Tug of war for knowledge

十二月 4, 1998

Sheldon Rothblatt argues that universities need boundaries to retain their legitimacy, privileges and trust

Advocates of academic reorganisation are never hesitant to proclaim the requirements for completing the transition to a Knowledge Society. These are weak disciplinary divisions and supra-departmental units, such as "matrix" arrangements for facilitating collaboration with industry and government.

Systems for attracting and distributing start-up capital are also necessary. The boundaries of the university are some times regarded as an obstacle, especially where, as in the regionalisation policies of the European Union and its member states, inter-institutional cooperation across shared national borders is favoured.

The weakening of conventional lines of demarcation accentuates familiar fault lines. United States universities have long struggled with conflicts of interest arising from contract research, particularly demands for secrecy of industrial patrons eager to stay ahead of the competition.

Government-sponsored, but university-based research occasions similar concerns about public access to knowledge. Patent laws, which vary radically from one country to another, give rise to divided attention, as does what may be termed the dual employment issue, not so much in the form of consultancies but of private corporations established and run by professors.

Where data accumulation and retrieval are closely and immediately linked to products and services, the university should not, it is strongly argued, retain many of its conventional structures and systems of assessment. Any survey of universities in Europe or the US finds that many of the desired features are already in place, with customary forms of academic loyalty relegated to subjects and disciplines implicitly regarded as marginal.

At least two opposing forms of organisation and value systems exist in single institutions. Analyses of these are strangely absent.

Whether something approximating to a "traditional" university is superior or inferior to what may be in the making is not the issue. There may be loss, but there is also gain. But the ensuing ambiguity and confusion, conditions that do not ignite methodological enthusiasm in the policy sciences, is most interesting.

If, historically, the world of the research university is undergoing intellectual and academic transformations of a revolutionary character, serious thought ought to be paid to an analysis of aspects of the university as a self-governing corporation unique in society.

Academic freedom is one way to start because it developed in structures typical of most research universities. Academic freedom was born of a research ethic in the last century, derived from a belief that new or original knowledge was essential for civilisation and social enlightenment. The creative process had to be protected because no one really knew, at the outset of an inquiry, where it might end.
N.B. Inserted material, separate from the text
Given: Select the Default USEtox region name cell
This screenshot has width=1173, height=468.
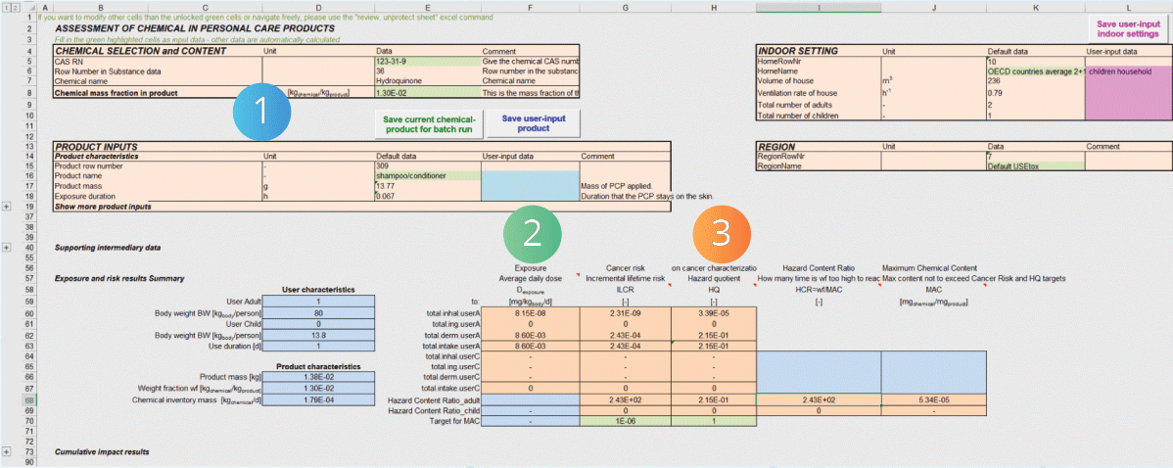Looking at the screenshot, I should [x=1034, y=166].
The history of the medieval university is permeated by searches for corporate integrity and independence, the rights, privileges and advantages of institutional autonomy in a context of powerful states, churches and municipalities. It was the relatively plural nature of medieval society, its feudal character, competing ecclesiastical jurisdictions and free cities, which created the preconditions for some form of institutional unity or cohesion, underpinned by consensus on what constituted knowledge and learning.

As citizens, academics enjoy all the liberties associated with democratic polities; but as academics they are entitled only to those privileges associated with fields of inquiry in which competence is recognised and validated by peers. Grey areas abound.

Innovation is not always easy to assess. Holocaust "revisionists" hide behind academic facades. Off-campus ideological groups find ways to spread propaganda in university settings. Freedom of speech is confused with academic freedom, but only the latter involves disciplinary competence.

A self-governing, self-correcting university and its internal structure provide the environment in which knowledge acquisition and expression exist under the rules governing academic freedom. For the university to retain its legitimacy, and therefore its income, privileges and public trust, it requires boundaries, as well as a centre able to speak for its values and support the principles of inquiry consistent with plural and broad-minded cultures.

There is a lot of wiggle room here. Ever since the Vietnam war, universities and colleges in the US have been wiggling, with consequences that have often wearied public tolerance and compromised civilised campus discourse.

One conclusion is the possibility that universities can become so flexible, porous and adaptable that the kinds of activities protected by the freedom to learn and the freedom to teach lose their structural supports. In the presence of a dual organisational system, the disciplines most dependent on conceptions of academic freedom are highly vulnerable to changing national moods and funding priorities, while those most favoured by outside interests are able to find new and different means of accommodation independent of ordinary safeguards.

Disciplinary and subject specialism validated by peers and protected by certain kinds of inner perimeters have been the organisational defenders of academic freedom. But there is a downside. For one of the more unintended consequences of a high division of academic labour is a propensity to view the university from a single perspective only, without regard to the needs of neighbours.

Sheldon Rothblatt is professor of history at the University of California, Berkeley, and STINT professor of history at the Royal Institute of technology in Stockholm, Sweden.